#### Task set
[A] Answer these questions from the film passage, one answer per line:
(i) Who directed the Hindi version, Bahar?
(ii) Whom does Sivashankaralingeswara Prasad marry after Mohini's mother's death?
(iii) Where does Lakshmi leave her child?
[B] Using the film passage, decide whether each statement agrees with it, and back each yes or no with the deciding words:
(i) Vyjayanthimala played her role in all three versions.
(ii) Mohini knows that Ashok is her neighbour Pati.
(iii) Murthy agrees to accept Lakshmi and the child.
[C] Reproduce the stretch of the film passage from "The film was" through "through all films.".

#### Provided passage
▼▼▼

The film was a remake of the 1949 Tamil film Vazhkai, which was also produced and directed by A.V. Meiyappan with Vyjayanthimala in the lead. Following the success of Vazhkai and Jeevitham, it was remade in Hindi a year later by A. V. Meiyappan as Bahar, however, the Hindi version was directed by M. V. Raman, who was the writer in the Tamil and Telugu versions. Vyjayanthimala is the only star to reprise her role in all three versions, where she made her screen and regional debut through all films.

== Plot ==
Mohini is the daughter of Sivashankaralingeswara Prasad, who marries Durgamma following Mohini's mother's death. Durgamma's brother Murthy wants to marry Mohini. Meanwhile, Mohini falls in love with Ashok, who is none other than her neighbour Pati, but she is unaware of that. When Murthy asks Prasad for Mohini's hand in marriage, he is refused by Mohini. An angry Murthy goes to the village, spends some time with Lakshmi, and leaves her. When Lakshmi becomes pregnant, she comes to the city in search of Murthy. Before she can find Murthy, she gives birth to a boy in the hospital. She meets Murthy and requests him to accept her and the child. But Murthy refuses, so she leaves the child in Pati's car, and goes to the sea to commit suicide. In the meantime, Murthy plans to cancel Mohini's marriage to Pati by using the child. Due to his claim that the child is Pati's and Lakshmi's, the marriage is cancelled. The rest of the story is about how Pati faces problems from Murthy, and how he reunites with Mohini.

▲▲▲

#### Information supplied
▼▼▼

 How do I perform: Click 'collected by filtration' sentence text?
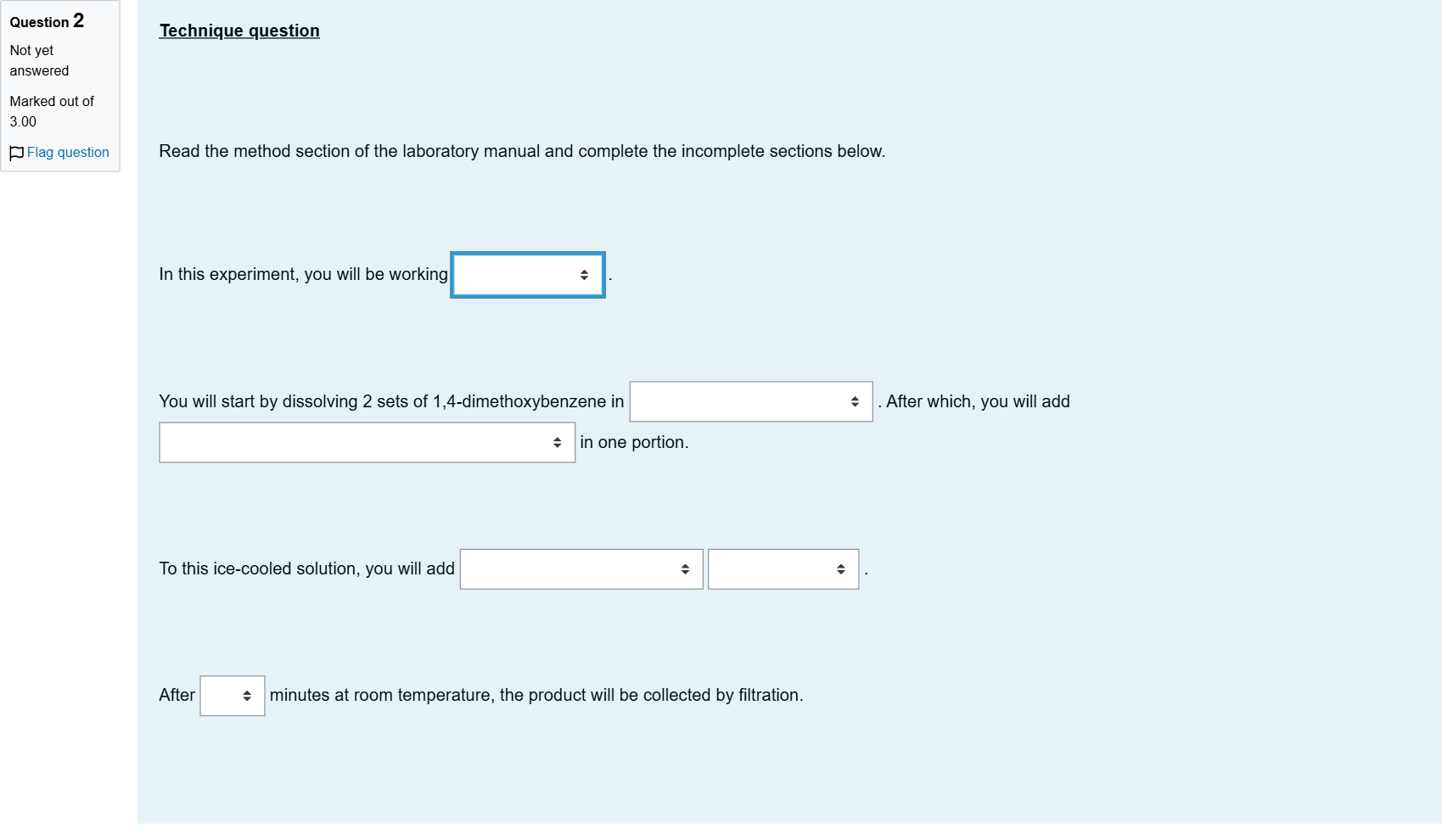(536, 695)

▲▲▲

#### Answers for the exercise
[A]
(i) M. V. Raman
(ii) Durgamma
(iii) In Pati's car

[B]
(i) Yes: "Vyjayanthimala is the only star to reprise her role in all three versions"
(ii) No: "but she is unaware of that"
(iii) No: "But Murthy refuses"

[C]
The film was a remake of the 1949 Tamil film Vazhkai, which was also produced and directed by A.V. Meiyappan with Vyjayanthimala in the lead. Following the success of Vazhkai and Jeevitham, it was remade in Hindi a year later by A. V. Meiyappan as Bahar, however, the Hindi version was directed by M. V. Raman, who was the writer in the Tamil and Telugu versions. Vyjayanthimala is the only star to reprise her role in all three versions, where she made her screen and regional debut through all films.